■項目の立て方・並べ方:文書の構成法

▼全文検索は使いにくい

たくさんの項目がある文書の場合、必要な項目をどうやって探したらよいのか、問題になります。文書を作成する側が、最初から使いやすい項目立てをしていればよいのですが、実際には、あまりうまくいっていません。

最近のシステムでは、全文検索ができます。それを使えば、何とかなると考えて導入した会社もあります。「全文検索なら何とかなると安直な考えで導入する会社があって」…などとお話したら、じつはウチも甘い期待をしましてと言われて参ったことがありました。

全文検索を使っても、なぜ必要項目が見つかりにくいのでしょうか。使ってみれば明らかなのです。検索のキーワードをよほど上手に複数選択しない限り、項目がつぎつぎ検索に引っかかってきます。その中から必要情報を見つけるのは、かなり難しいはずです。

大切なのは、項目名だけを検索すればすむようにしておくことです。項目名が大切です。項目名をきちんとつけるとしたら、文書全体の構造も従来のものが最適かどうか、考え直すことになるはずです。使いやすい形式をつくるために、もうひと工夫が必要でしょう。

文書作成をする場合、使う側からの発想で文書を組み立てなくてはいけません。(1) 項目立てのルールを作ること、(2) その項目名のルールを作ること、(3) それを並べる原則を作ること…が求められます。

 

▼ユニット化してニーズに合う項目名をつける

一定以上の大きさの文書を作る場合、文書を構成する一単位を決めましょう。これをユニット化と呼んでいます。紙文書の場合、一単位がA4一枚に収斂してきているように思います。文書の標準化というとき、領域の規格を一定にすることが一番の基本です。

一単位の中にひとまとまりの項目ができたら、それに名前をつけることになります。この項目名が大切です。何が書かれているのか、内容のわかりやすい項目名をつけることが求められます。そのための工夫が必要です。

使われ方を想定して、それに合致する名前をつける必要があります。たとえば困ったときに解決策を探す場合、目的型の項目名(「~したいとき」)になっていると便利です。
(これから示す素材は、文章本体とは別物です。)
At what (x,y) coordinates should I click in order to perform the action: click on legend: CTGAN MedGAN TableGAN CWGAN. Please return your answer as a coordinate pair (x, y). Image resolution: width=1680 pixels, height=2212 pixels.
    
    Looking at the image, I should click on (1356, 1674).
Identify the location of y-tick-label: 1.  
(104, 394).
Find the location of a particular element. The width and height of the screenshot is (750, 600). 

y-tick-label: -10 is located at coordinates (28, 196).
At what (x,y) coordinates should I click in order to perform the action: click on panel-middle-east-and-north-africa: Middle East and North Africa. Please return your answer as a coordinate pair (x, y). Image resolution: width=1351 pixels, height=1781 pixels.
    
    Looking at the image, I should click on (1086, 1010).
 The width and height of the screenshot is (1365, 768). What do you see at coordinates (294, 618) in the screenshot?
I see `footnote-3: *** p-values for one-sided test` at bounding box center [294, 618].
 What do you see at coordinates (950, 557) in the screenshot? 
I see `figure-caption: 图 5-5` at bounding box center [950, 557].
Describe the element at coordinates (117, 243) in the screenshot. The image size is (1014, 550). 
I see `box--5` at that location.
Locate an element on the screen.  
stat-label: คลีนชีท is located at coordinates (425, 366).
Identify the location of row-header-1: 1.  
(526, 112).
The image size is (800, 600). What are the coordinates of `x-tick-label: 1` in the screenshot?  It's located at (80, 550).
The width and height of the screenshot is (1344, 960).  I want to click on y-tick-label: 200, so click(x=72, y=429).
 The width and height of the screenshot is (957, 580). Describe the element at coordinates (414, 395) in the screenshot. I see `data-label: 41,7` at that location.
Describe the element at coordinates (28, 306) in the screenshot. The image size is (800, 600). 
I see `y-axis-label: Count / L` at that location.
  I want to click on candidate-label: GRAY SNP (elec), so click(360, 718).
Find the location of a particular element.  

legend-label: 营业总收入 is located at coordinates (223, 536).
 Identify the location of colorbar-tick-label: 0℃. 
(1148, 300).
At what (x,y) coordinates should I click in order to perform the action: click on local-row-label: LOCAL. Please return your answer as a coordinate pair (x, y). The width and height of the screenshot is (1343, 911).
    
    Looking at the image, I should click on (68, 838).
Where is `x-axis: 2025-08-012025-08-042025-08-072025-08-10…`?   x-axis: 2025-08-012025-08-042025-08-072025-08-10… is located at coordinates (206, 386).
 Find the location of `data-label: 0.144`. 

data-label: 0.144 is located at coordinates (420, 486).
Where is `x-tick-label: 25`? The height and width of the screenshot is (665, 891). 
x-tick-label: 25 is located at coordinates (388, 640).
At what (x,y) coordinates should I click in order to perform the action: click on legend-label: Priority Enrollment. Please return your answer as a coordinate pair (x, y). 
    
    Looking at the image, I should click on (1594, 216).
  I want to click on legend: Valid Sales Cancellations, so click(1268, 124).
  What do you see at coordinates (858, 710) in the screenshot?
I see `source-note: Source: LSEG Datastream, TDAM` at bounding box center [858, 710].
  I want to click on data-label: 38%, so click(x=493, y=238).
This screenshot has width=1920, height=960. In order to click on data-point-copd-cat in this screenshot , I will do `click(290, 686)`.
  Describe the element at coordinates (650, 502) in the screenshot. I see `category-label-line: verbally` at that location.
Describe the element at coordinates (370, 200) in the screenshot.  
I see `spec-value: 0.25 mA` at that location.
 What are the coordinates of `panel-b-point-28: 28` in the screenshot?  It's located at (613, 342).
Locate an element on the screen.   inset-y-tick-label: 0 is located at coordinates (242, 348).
手続きやタスク名を書くだけでは不十分なことがあります。

こうした発想で項目名をつけようとすると、やや長めの名前になりがちです。それでかまいません。そのとき、文書全体を貫くルールがあると、たんなる思いつきでない項目名になって、よりいっそう探しやすくなります。

項目名だけの検索でしたら、簡単に見つかるはずです。あとは、どうやってこれらを並べるかです。

 

▼階層を浅くする:「存在問題」を重視する

階層を深くすると、構造が複雑になって、必要なものが見つかりにくくなります。大切なことは、自分が探そうと思っているものが、間違いなくここに入っているとわかる明確な分類にすることです。

ここに入っているかどうか判断するときに、細かい分類は不利になります。この中にあると判断できる程度の大枠を示すことが必要になります。人間は、ここにあるという確信があるなら、探してくれます。

探すほうの立場に立つと、この大項目の中に、必要な項目が必ずあると確信できるかどうかがとても大切です。作成者の好みで、細かい分類にしてしまうと、一気に利用率が下がります。そこにあるという、いわゆる「存在問題」が重要です。

どこに入っているかわからなくて、小さな引き出しを何度も出したり引いたりするうちに、探すのをあきらめてしまいがちです。逆に、たくさんのモノが詰め込まれている大きな引き出しであっても、この中に目的のものがあると思えば、探してくれます。

項目名が一覧できて、さらにそれを検索で探せるなら、大きな引き出しの中にたくさんの項目が並んで入っていたとしても、なんら問題ありません。少数の大項目の下に、たくさんの項目が並ぶ形式を作っていくと、自然に、階層は浅くなります。

人間は、たくさんの並列項目の一覧から、必要項目を選び出すのは得意です。群衆の中から友人をすぐに探し出せるでしょう。ただし文書の場合、項目名が工夫されていることが必要です。項目数の多い文書を作るとき、以上が作成手法の共通原則になります。